▶ **Work to be completed**:
After locating the line with "Task: Click the line dip at Aug gridline" in the records below, print it and every line after it exactly.

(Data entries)
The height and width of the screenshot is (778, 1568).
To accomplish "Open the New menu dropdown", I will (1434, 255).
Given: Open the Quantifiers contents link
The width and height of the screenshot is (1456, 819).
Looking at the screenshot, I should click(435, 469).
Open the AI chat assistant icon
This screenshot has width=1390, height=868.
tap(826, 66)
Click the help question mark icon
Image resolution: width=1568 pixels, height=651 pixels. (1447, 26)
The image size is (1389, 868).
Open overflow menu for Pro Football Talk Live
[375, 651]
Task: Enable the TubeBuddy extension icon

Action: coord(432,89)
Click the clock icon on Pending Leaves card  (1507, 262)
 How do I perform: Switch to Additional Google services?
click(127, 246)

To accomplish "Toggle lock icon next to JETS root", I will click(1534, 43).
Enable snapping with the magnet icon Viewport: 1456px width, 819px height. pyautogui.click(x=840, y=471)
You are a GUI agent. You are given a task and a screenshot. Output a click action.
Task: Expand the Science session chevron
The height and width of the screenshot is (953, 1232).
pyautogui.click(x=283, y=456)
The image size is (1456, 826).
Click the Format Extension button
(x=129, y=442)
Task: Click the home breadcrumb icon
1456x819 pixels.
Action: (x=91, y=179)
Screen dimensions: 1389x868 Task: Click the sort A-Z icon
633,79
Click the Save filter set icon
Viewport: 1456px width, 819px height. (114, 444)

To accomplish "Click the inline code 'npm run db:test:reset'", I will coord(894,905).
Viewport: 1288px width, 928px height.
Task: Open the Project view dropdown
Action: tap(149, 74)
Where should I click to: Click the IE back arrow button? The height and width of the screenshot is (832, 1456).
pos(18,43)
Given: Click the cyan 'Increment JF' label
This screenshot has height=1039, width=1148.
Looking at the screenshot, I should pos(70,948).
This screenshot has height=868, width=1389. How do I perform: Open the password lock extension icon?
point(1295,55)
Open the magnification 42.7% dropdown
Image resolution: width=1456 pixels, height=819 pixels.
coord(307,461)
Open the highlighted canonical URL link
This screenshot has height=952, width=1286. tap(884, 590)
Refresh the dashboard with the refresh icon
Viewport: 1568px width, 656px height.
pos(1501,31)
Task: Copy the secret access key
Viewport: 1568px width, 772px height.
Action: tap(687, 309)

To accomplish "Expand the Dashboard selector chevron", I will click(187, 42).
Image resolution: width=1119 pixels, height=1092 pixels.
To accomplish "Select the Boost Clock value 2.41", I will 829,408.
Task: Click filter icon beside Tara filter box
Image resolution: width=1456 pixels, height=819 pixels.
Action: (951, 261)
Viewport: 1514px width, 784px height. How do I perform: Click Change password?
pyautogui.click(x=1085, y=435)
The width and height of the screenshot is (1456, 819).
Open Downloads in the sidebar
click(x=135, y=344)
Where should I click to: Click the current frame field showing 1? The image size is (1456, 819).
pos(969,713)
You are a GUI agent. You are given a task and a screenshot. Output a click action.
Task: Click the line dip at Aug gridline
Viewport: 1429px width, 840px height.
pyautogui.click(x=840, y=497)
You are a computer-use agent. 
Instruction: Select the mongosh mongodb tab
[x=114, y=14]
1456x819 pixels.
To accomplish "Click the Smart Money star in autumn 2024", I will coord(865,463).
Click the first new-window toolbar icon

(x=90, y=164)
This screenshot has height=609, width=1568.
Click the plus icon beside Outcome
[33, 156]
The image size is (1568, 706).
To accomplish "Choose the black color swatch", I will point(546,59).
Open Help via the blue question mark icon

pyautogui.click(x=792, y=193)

▶ **Response below**:
Task: Click the line dip at Aug gridline
Viewport: 1429px width, 840px height.
pyautogui.click(x=840, y=497)
You are a computer-use agent. 
Instruction: Select the mongosh mongodb tab
[x=114, y=14]
1456x819 pixels.
To accomplish "Click the Smart Money star in autumn 2024", I will coord(865,463).
Click the first new-window toolbar icon

(x=90, y=164)
This screenshot has height=609, width=1568.
Click the plus icon beside Outcome
[33, 156]
The image size is (1568, 706).
To accomplish "Choose the black color swatch", I will point(546,59).
Open Help via the blue question mark icon

pyautogui.click(x=792, y=193)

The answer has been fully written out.